[Stored records]
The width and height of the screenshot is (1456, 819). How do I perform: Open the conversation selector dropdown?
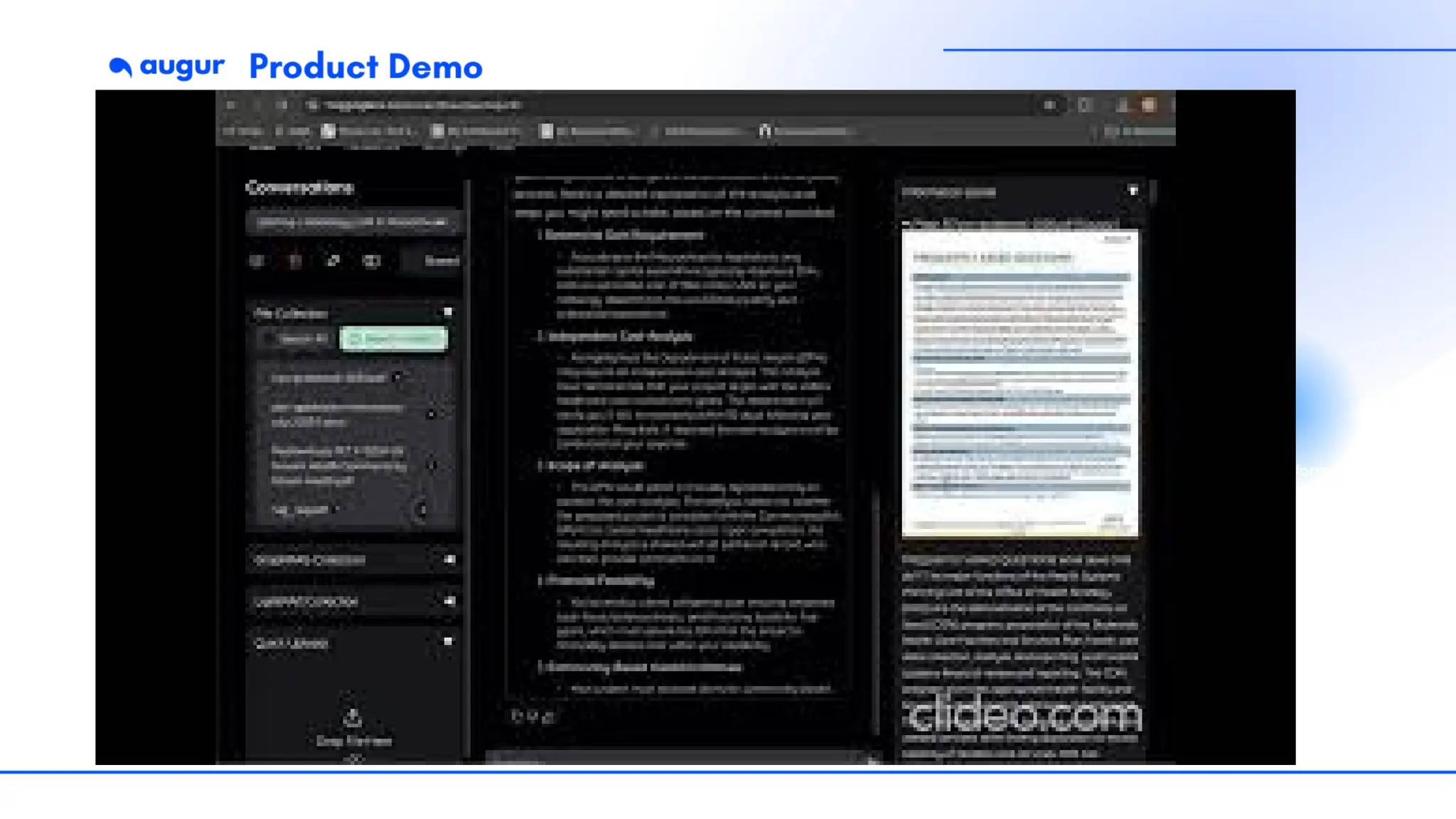(353, 222)
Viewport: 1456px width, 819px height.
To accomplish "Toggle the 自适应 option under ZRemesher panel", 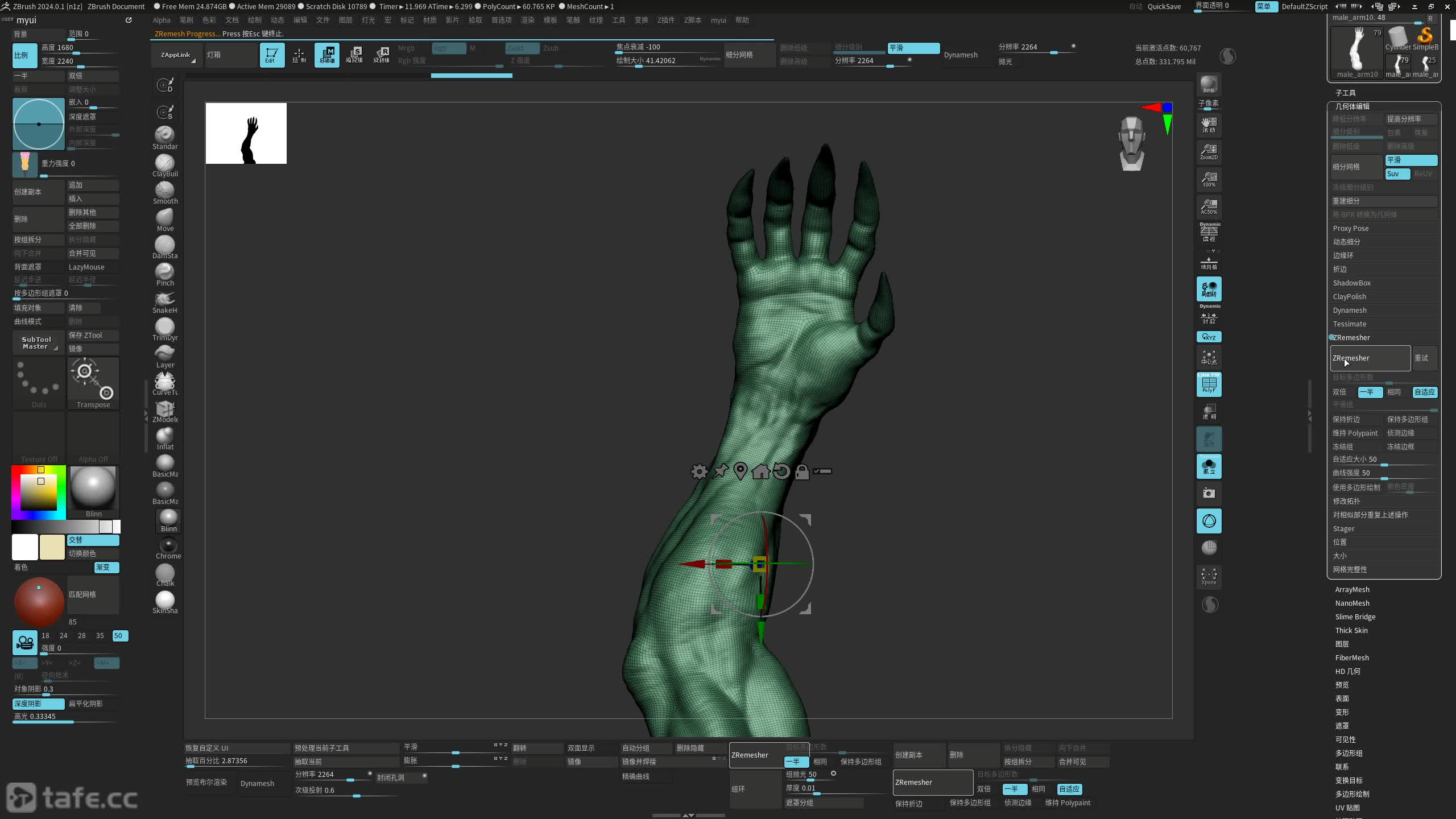I will [x=1424, y=392].
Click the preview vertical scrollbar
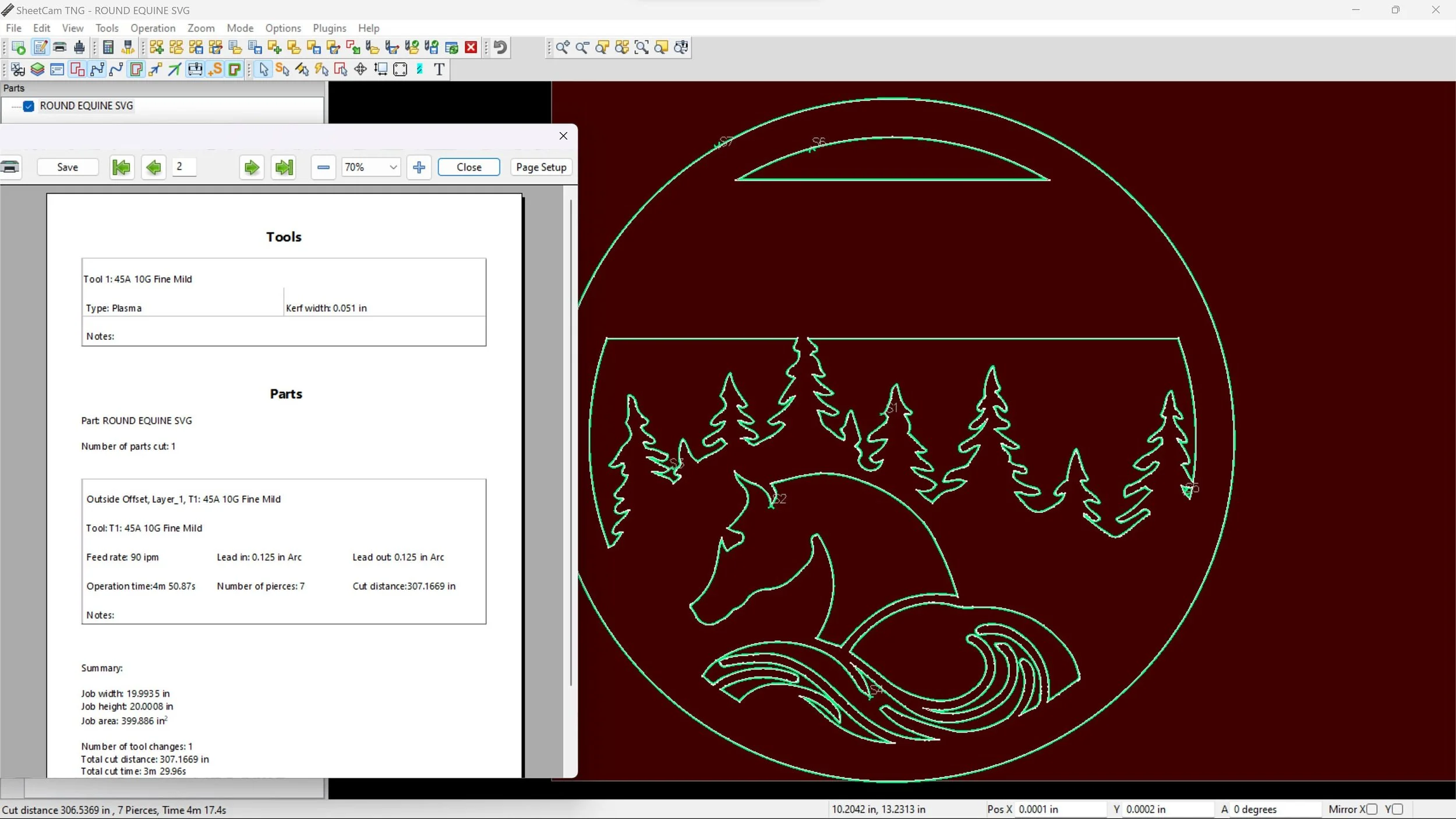The width and height of the screenshot is (1456, 819). (571, 442)
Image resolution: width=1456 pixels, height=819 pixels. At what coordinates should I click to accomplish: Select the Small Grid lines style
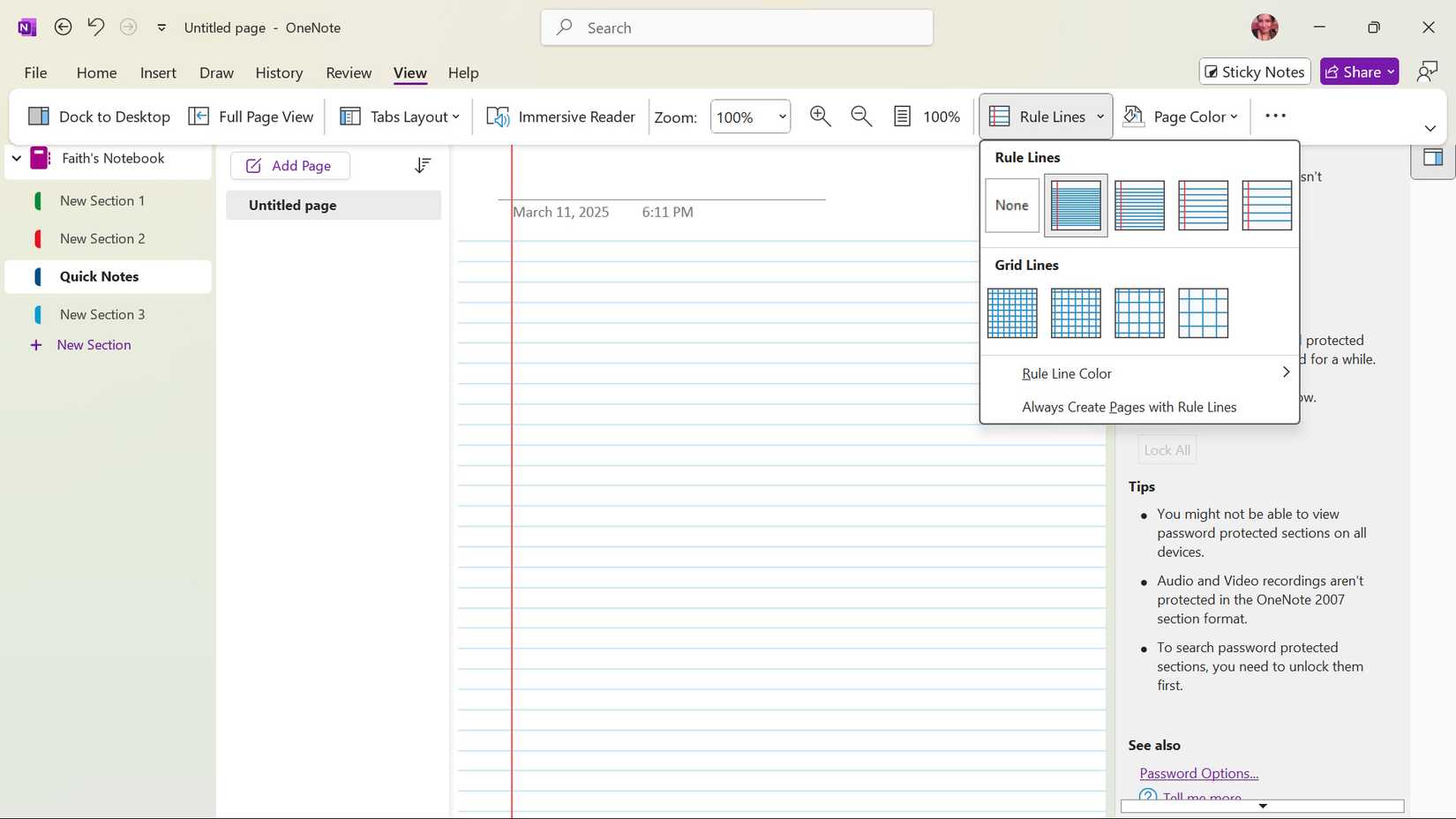1011,312
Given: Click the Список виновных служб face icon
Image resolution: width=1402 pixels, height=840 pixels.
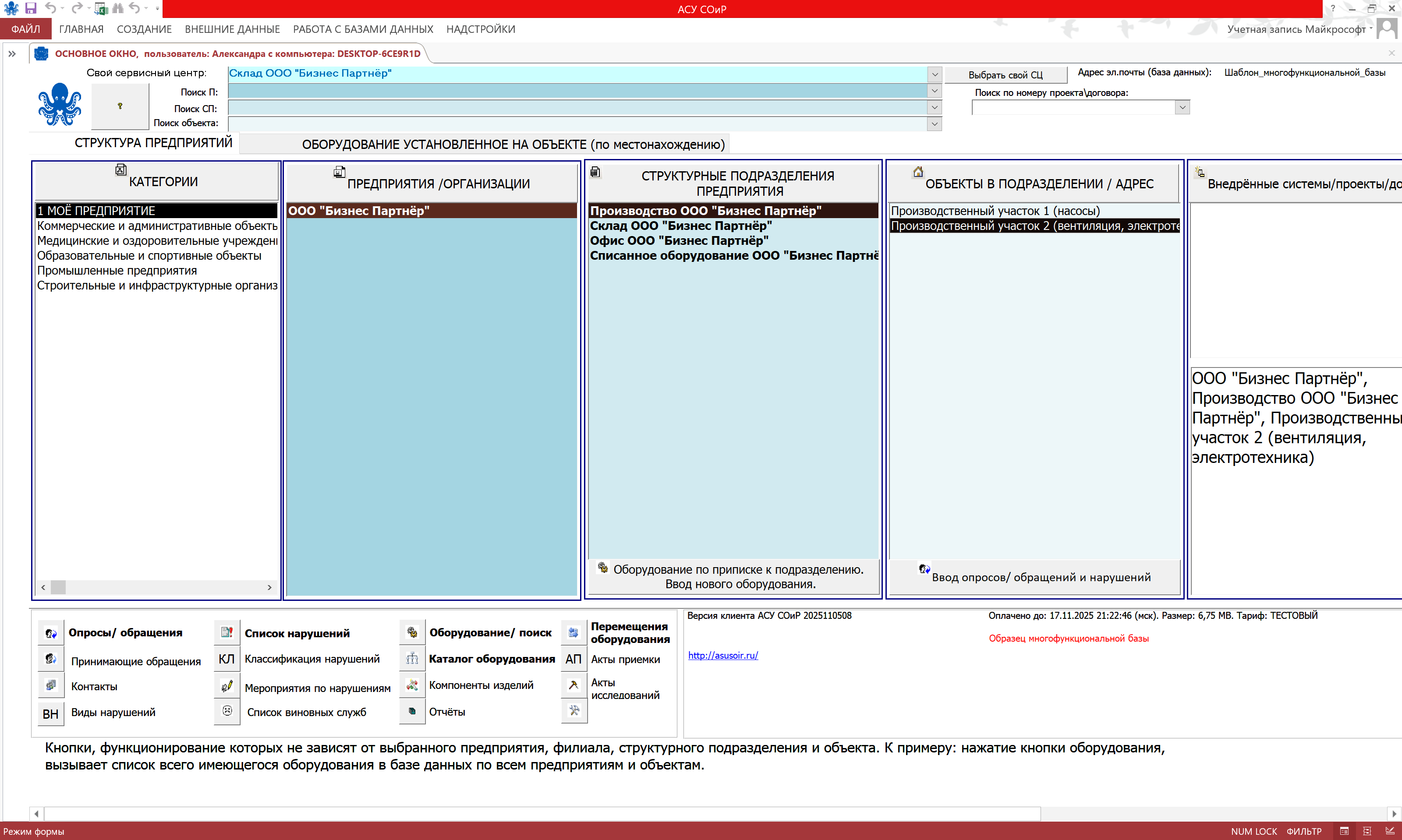Looking at the screenshot, I should pos(227,711).

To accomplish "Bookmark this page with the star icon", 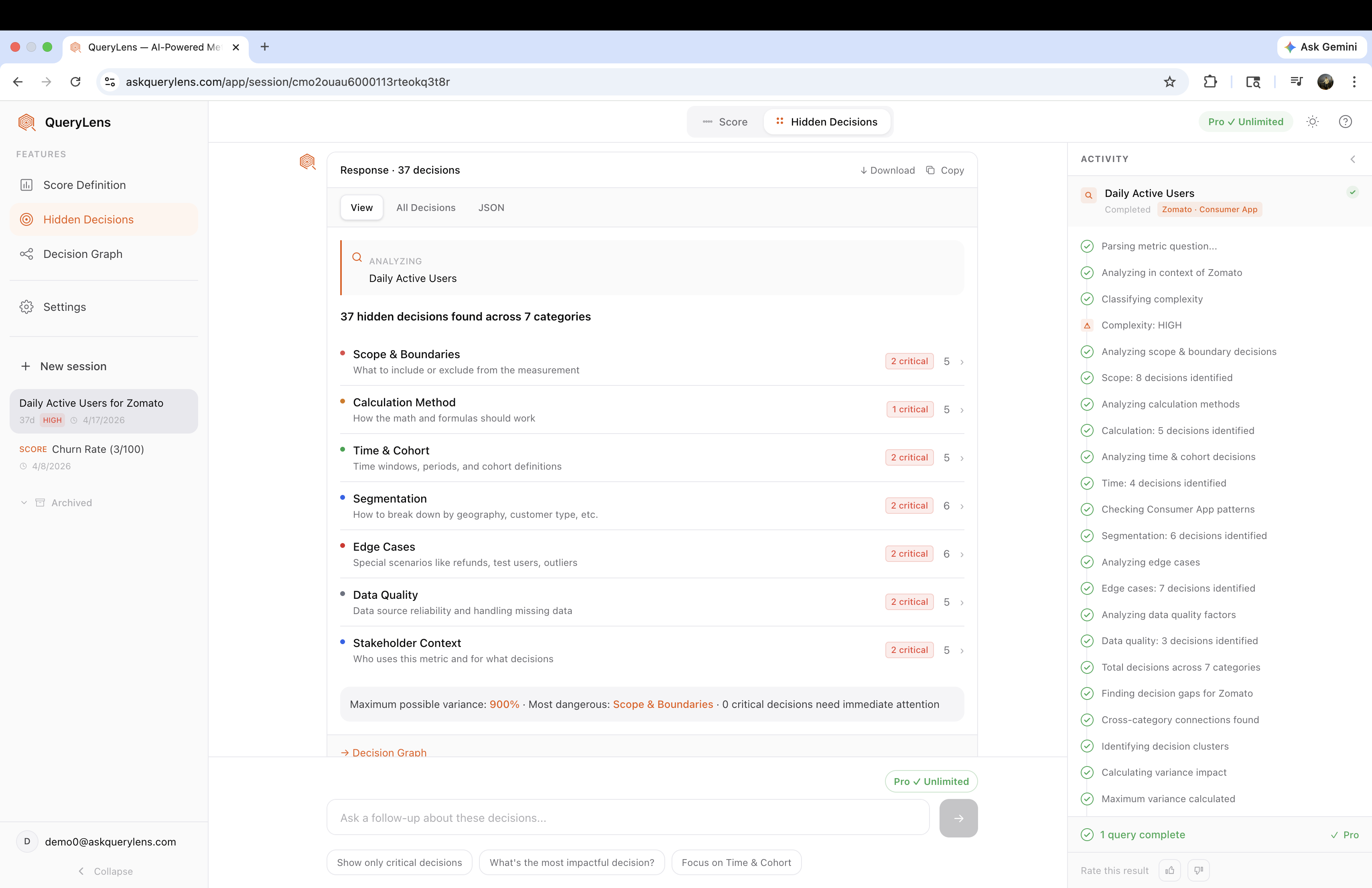I will [1169, 82].
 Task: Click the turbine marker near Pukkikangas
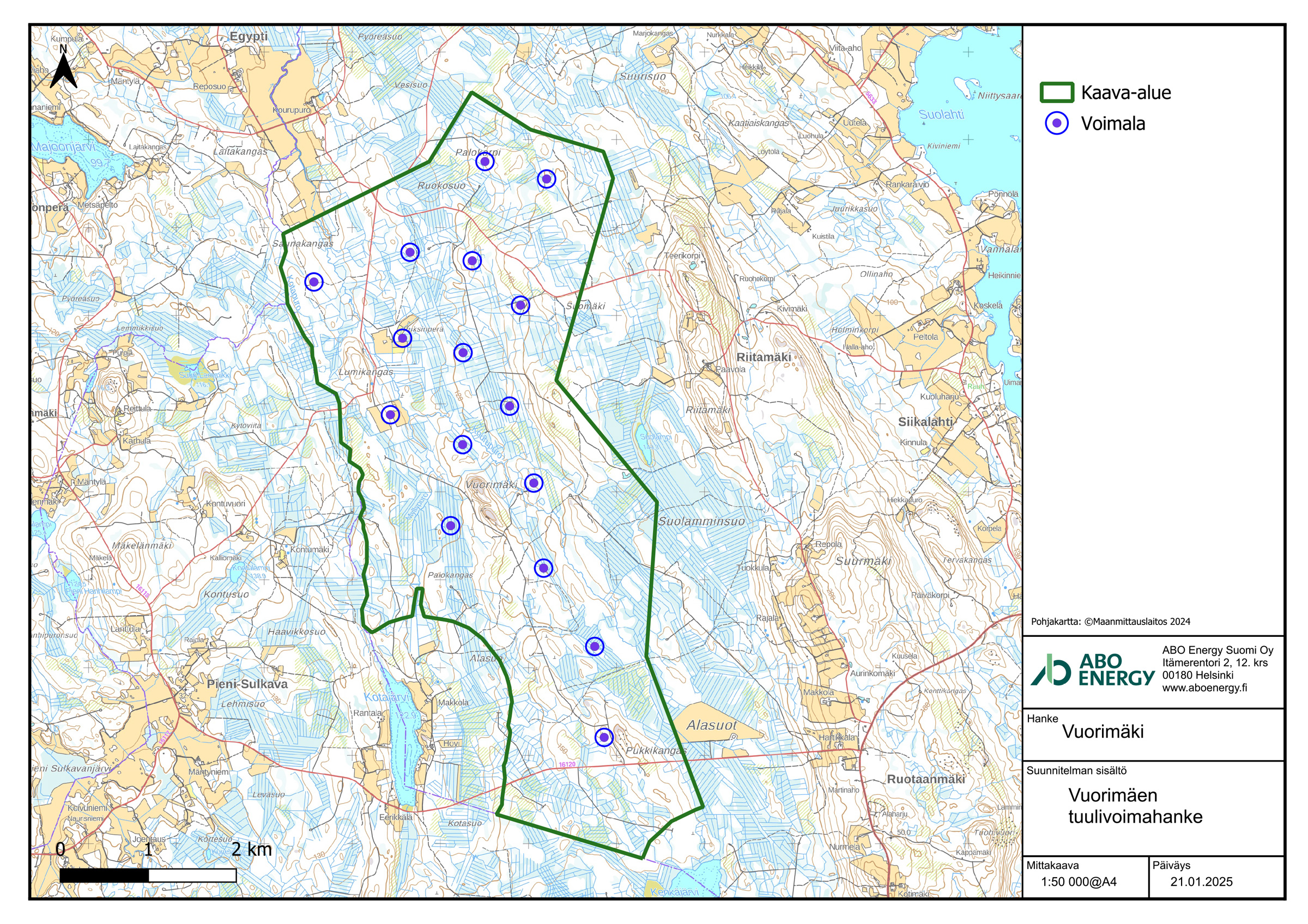(604, 737)
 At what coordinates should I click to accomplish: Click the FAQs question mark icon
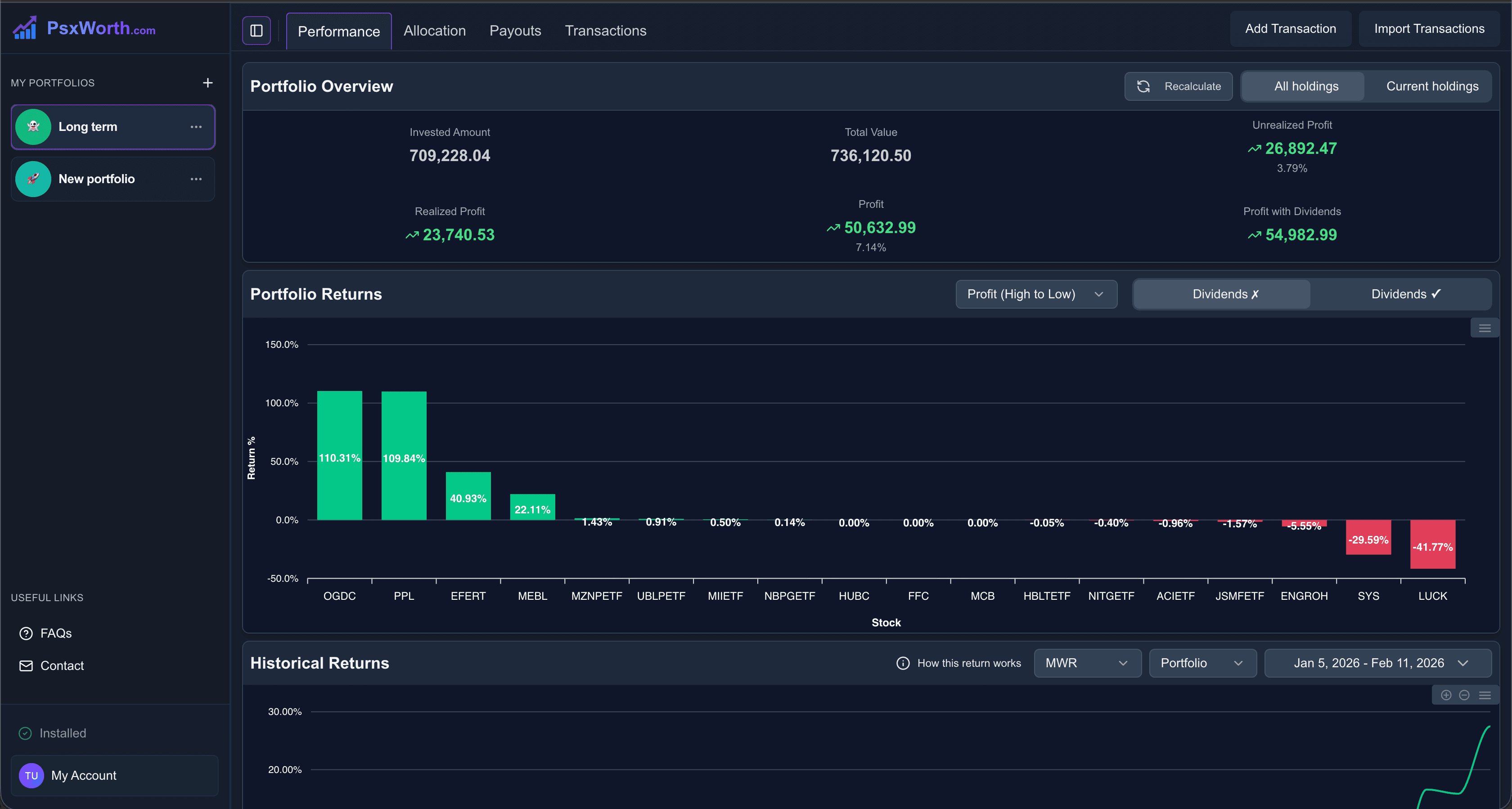click(x=26, y=634)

What this task involves:
Beginning at the line that contains "Task: Click the" and ending at the last line of the data, return each line exactly; no picture belongs in the copy.

Solution:
 Task: Click the turbine marker near Pukkikangas
(604, 737)
 At what coordinates should I click to accomplish: Click the FAQs question mark icon
click(x=26, y=634)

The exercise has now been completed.